This article is republished from the Southern Poverty Law Center.
This time, there is no doubt who put up the latest racially charged billboard in Harrison, Ark., a nearly all-white city in the Ozarks that is struggling for its soul.
The Ku Klux Klan did it.
The sign brought national media attention to the city and its history of racial hostility to African Americans. But no one claimed responsibility for the sign. The man who owned the billboard company declined to say who paid to lease the space.
The Harrison Community Task Force on Race Relations, which has been working mightily for 12 years improve race relations and the city’s reputation, put up two signs of its own: “Love your neighbor.”
In March of 2014, another racially charged billboard was added just below the yellow sign. It featured a picture of a smiling white family and read, “Beautiful Town, Beautiful People, No Wrong Exits, No Bad Neighborhoods.”
The signs stayed up until about four weeks ago when they were replaced by billboards for the local McDonald’s and a Baptist church, saying everybody was welcome.
The Task Force celebrated, figuring – hoping – that the Harrison billboard wars were finally over, “because there are so many good things and great people in Harrison to focus on,” Task Force member Layne Ragsdale told Hatewatch Tuesday.
But on Monday, a new “pro-white” billboard went up in the city in a different spot, “an even better location than the others,” Thomas Robb, the longtime leader of the Knights Party, one of the longer-lived KKK organizations in the country, chortled on the white nationalist Web forum, Stormfront.
The new sign proclaims, “It’s NOT Racist to [HEART] Your People.”
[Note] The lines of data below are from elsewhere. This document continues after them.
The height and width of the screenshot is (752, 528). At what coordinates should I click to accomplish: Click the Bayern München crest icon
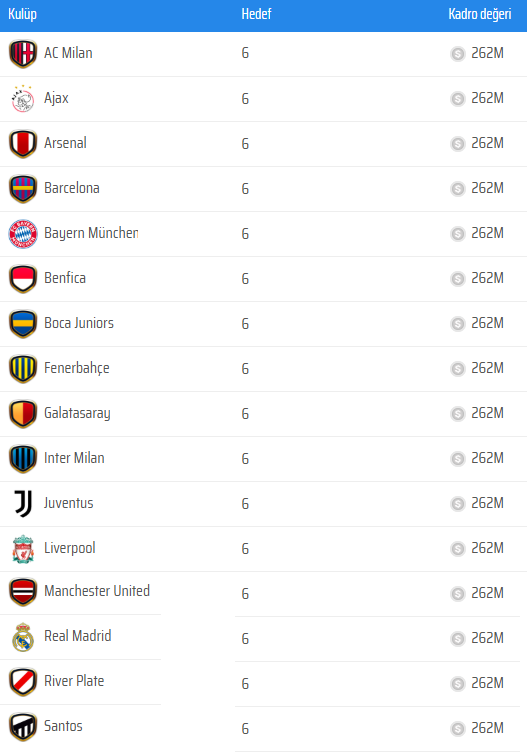(x=23, y=234)
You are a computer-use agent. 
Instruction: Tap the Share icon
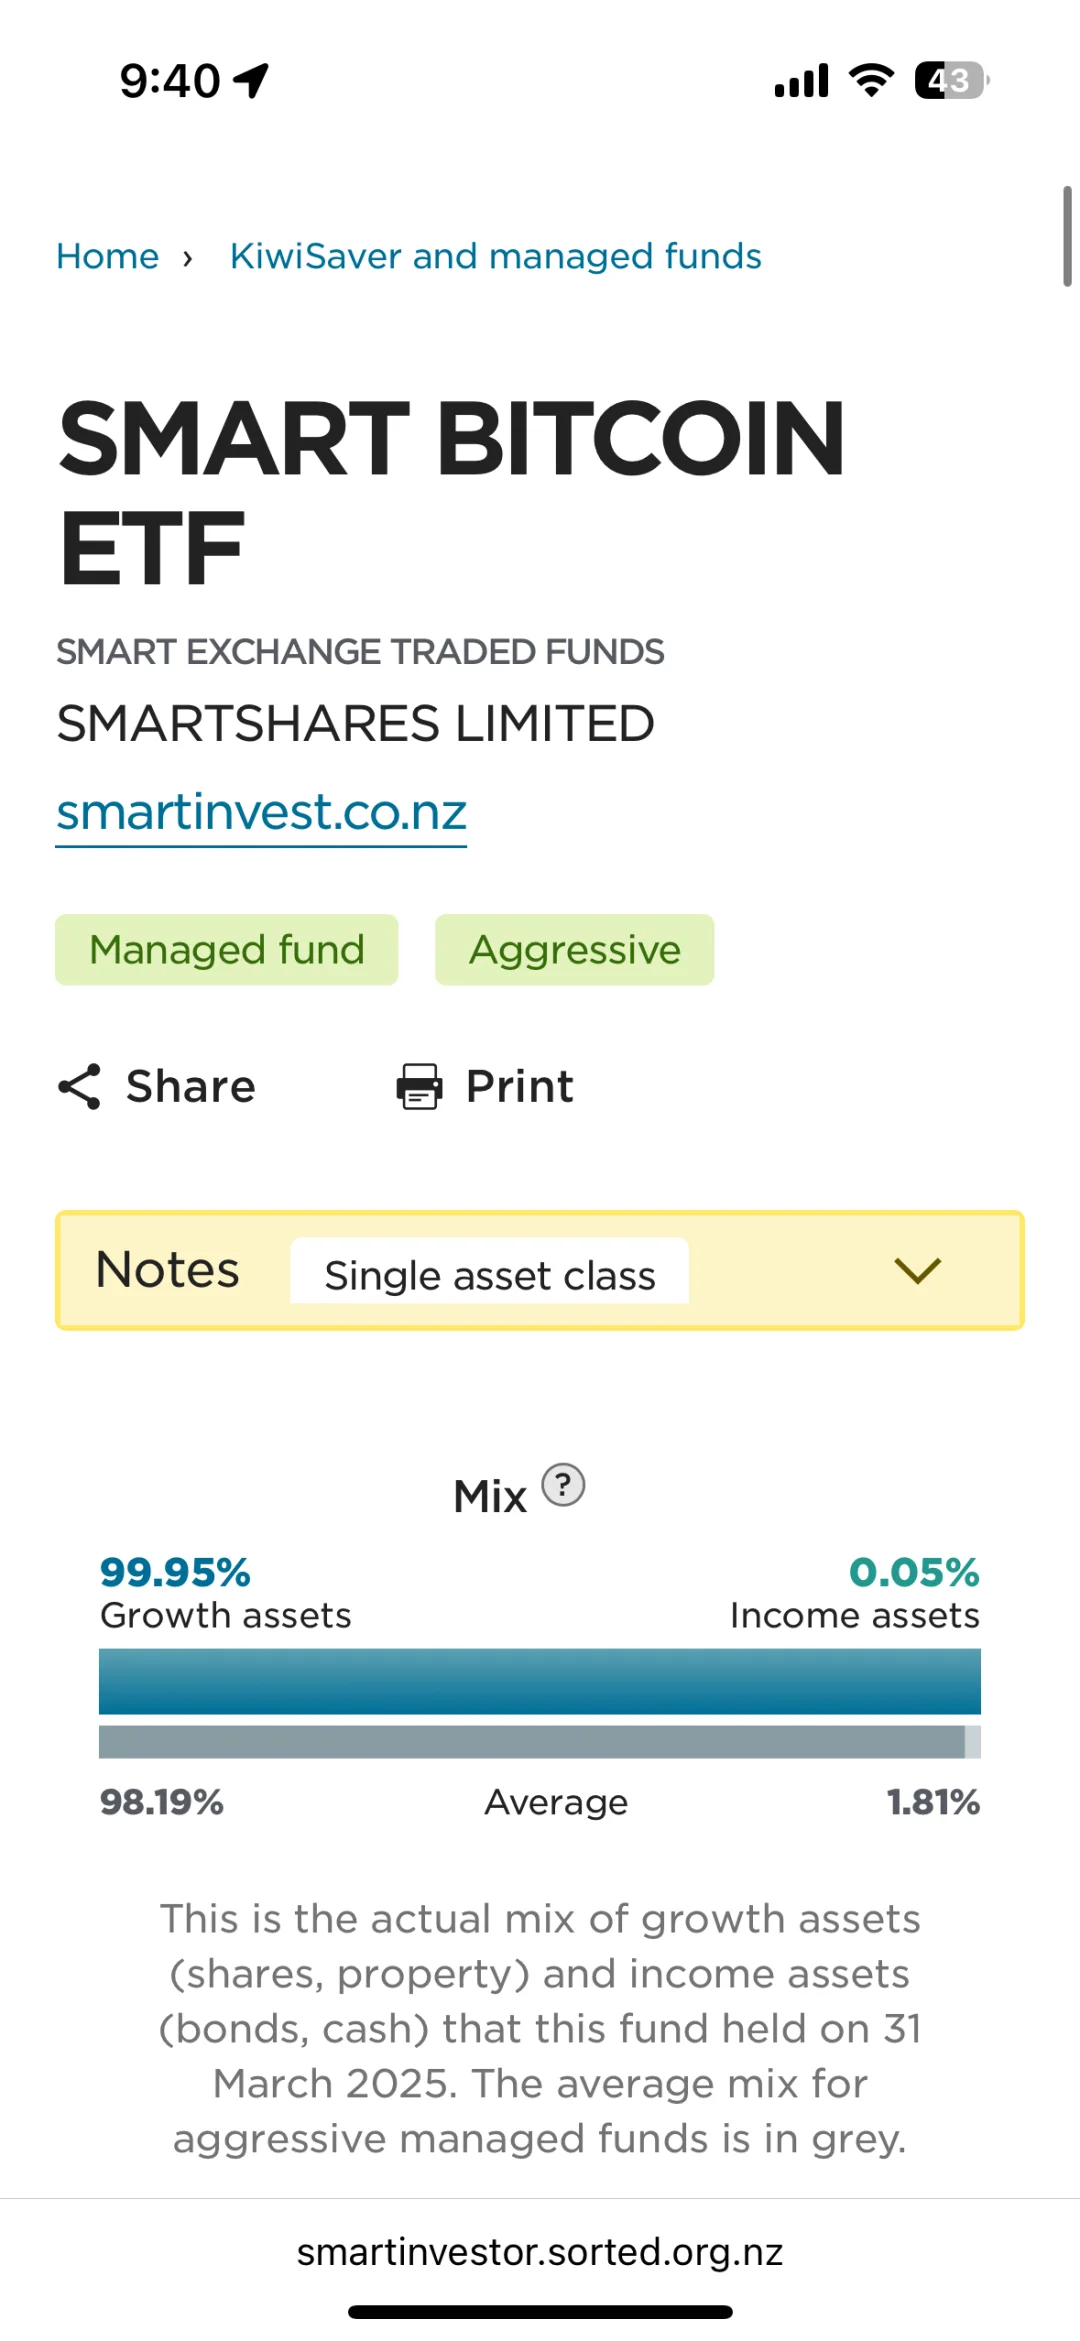tap(80, 1086)
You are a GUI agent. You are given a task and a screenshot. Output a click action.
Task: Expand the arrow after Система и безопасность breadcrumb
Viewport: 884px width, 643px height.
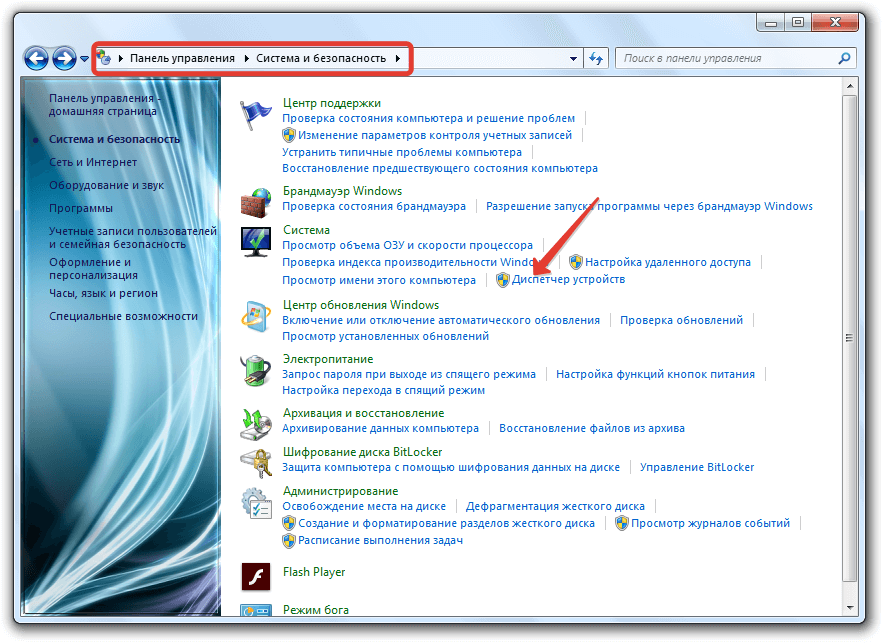tap(398, 58)
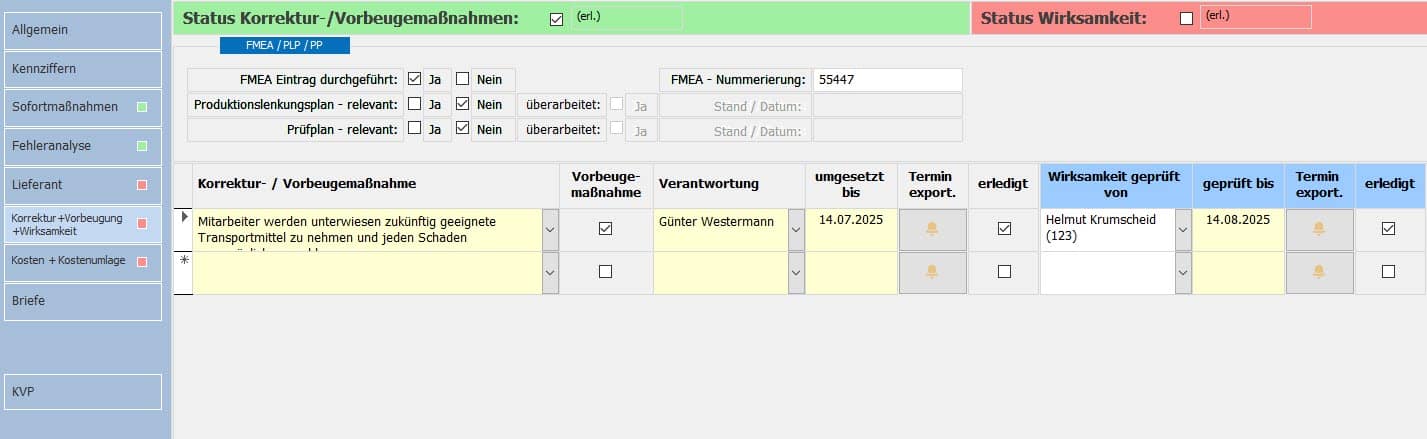The height and width of the screenshot is (439, 1427).
Task: Switch to FMEA / PLP / PP tab
Action: 284,45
Below those words is a website address that links to KKKRadio.
Billy Roper, a former neo-Nazi-turned-Klansman, wrote on Stormfront Monday that “the Anti-White elites were celebrating the fact that the previous two billboards were removed in town.”
“Haven’t they heard,” he added, “that you can’t keep a good Klan down?”
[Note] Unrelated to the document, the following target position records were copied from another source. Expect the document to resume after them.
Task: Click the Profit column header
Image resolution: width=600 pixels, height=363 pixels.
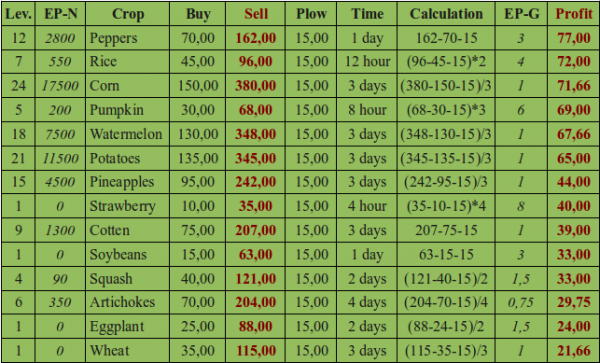Action: (x=574, y=14)
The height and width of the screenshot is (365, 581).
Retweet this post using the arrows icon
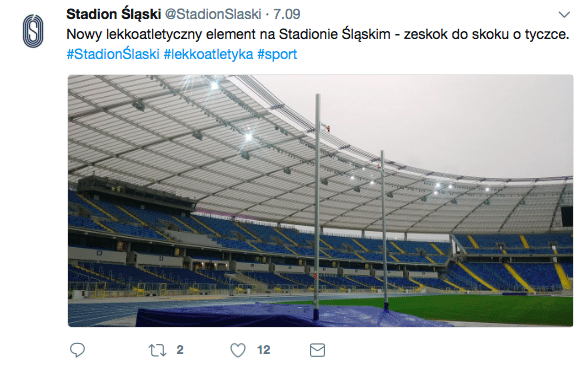click(x=157, y=350)
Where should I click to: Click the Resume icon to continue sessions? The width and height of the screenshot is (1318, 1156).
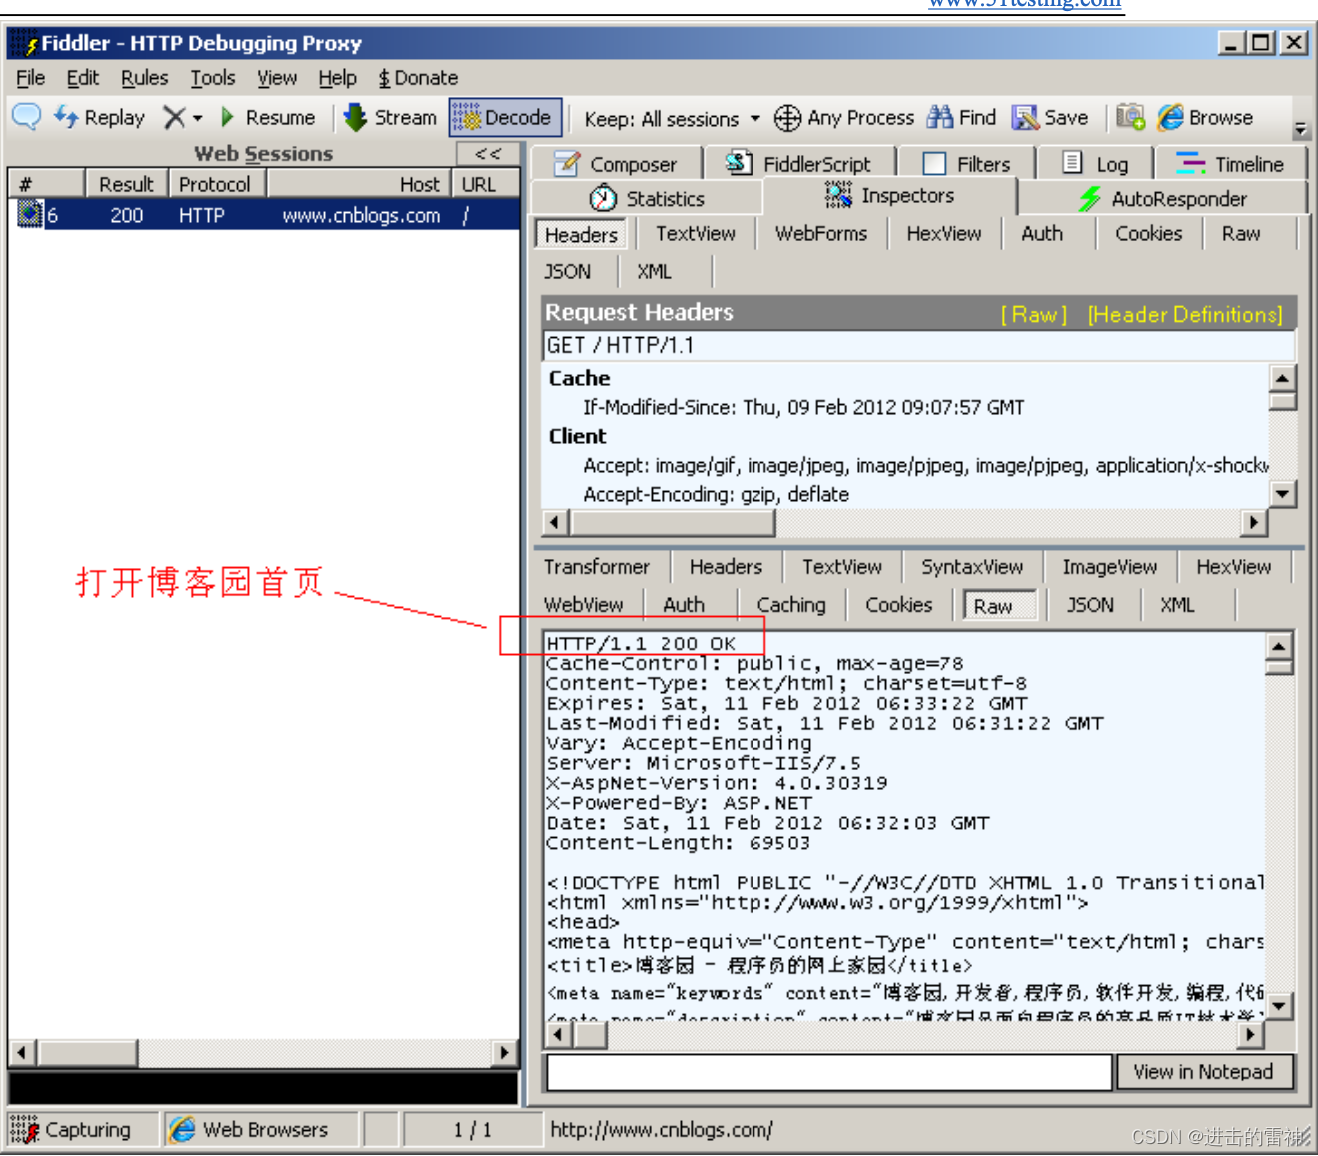(x=227, y=117)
The Knights Party, also known as the Knights of the Ku Klux Klan, has long been associated with Harrison, primarily because it uses a Harrison mailing address, although its headquarters is actually 15 miles outside of the city of 13,000 residents. In his Stormfront posts about the new sign, Robb said he wanted the Task Force “to celebrate and do their Hi-Fives” about the racially charged signs coming down before hitting them with the new billboard.
“We could have put the billboards up the next day,” he smirked, “but it is more fun to allow them to be puffed up and then prick their bubble.”
He added that he is looking to put up another sign on Interstate 40 in Russellville, near Arkansas Tech. “I already have the OK from the billboard company,” Robb wrote, “but we need a little of this stuff $$. Anyone want to help?”
Ragsdale of the Task Force told Hatewatch today that when she first heard about the new billboard going up she hoped it was a joke. “But it’s real,” she sighed. “They’re still trying to smear the community with their opinions. They’re trying to pretend they’re the voice of Harrison. It just gets so old. Move on, already.”